Published in the current issue of Pediatrics, the study raises concerns about the health of these women and their unborn children.
Babies born to the homeless or recently homeless women had lower birth weights, and longer, more complicated hospital stays. Particularly, when the women smoked or consumed alcohol.
The women surveyed were more likely to be young, black, unmarried, uninsured, and less educated. They were also less likely to breastfeed or have prenatal care.
“If [homeless women] don’t even have a home and they’re worried about where they’re going to live and thinking about everything else, then health care may not be the top priority,” said Rickelle Richards, lead author of the study and assistant professor in the Department of Nutrition, Dietetics and Food Science at Brigham Young University.
Richards and her team highlighted gaps in the resources available to homeless women overall, and particularly, pregnant women.
Special needs for special moms
The crisis center at Covenant House — a facility that services homeless youth in Washington, D.C. — is currently at full capacity.
“One of our main programs is our crisis center and it’s a 44-bed facility here in South East D.C. and one of the main goals at the crisis center is to help our youth transition to self-sufficiency,” said Carletta Mack, director of external affairs at the Covenant House.
The center has housing for pregnant women and young mothers. The staff personalizes a strategy for each woman, identifying her unique needs. This includes an evaluation of her housing situation, education and financial situation, plus whether the mother has a form of health insurance.

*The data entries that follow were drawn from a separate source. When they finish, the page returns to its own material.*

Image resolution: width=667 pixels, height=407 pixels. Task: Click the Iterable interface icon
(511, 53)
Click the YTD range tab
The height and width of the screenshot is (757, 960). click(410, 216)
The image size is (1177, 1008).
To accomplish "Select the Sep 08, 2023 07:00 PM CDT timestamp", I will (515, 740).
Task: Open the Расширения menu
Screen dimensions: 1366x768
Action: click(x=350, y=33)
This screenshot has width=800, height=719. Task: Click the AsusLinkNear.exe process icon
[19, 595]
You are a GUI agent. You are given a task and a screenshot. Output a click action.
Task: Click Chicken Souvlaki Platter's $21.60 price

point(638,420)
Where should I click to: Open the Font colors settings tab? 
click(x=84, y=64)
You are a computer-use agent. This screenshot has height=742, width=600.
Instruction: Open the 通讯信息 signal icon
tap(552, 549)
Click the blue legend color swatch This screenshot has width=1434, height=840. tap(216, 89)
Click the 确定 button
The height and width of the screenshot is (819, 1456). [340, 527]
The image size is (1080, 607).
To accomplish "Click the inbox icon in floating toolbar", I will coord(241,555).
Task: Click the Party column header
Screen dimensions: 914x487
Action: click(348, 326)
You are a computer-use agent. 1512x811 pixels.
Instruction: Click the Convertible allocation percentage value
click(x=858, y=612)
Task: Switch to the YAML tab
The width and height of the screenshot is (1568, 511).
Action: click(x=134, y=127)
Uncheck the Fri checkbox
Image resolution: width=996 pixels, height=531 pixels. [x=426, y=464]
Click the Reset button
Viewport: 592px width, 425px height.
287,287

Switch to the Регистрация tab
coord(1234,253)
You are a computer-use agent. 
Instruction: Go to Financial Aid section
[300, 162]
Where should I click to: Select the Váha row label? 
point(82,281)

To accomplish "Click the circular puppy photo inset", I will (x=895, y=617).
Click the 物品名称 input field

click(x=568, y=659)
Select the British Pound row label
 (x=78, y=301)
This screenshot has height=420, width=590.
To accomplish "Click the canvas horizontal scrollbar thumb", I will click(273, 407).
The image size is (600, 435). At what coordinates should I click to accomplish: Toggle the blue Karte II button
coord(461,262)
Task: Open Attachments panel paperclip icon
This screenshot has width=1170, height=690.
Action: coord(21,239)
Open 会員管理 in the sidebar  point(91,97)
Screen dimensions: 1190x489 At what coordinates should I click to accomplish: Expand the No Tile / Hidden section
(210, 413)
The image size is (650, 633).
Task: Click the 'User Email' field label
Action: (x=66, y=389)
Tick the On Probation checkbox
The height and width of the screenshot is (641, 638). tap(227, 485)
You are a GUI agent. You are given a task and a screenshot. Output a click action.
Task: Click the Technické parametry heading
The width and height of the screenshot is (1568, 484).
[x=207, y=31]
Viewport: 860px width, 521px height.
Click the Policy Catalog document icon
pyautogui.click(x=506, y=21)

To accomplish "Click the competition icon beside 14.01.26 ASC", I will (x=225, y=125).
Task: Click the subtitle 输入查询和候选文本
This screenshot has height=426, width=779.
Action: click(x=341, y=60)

“If we have a young, pregnant mother the priority is to ensure that they’re healthy and that they have what they need to get ready for the birth of their child. We also have an affiliation with Children’s Hospital and we refer them to their specialists who can provide services or help her find a doctor of her own.”
However, Richards feels that more still needs to be done to help homeless mothers.
“It’s definitely unique depending on where you’re at. I know in Utah here we don’t really have a specific family based shelter,” Richards said. “I hope that [the study] will provide an understanding of what women face especially if they don’t have a home base.”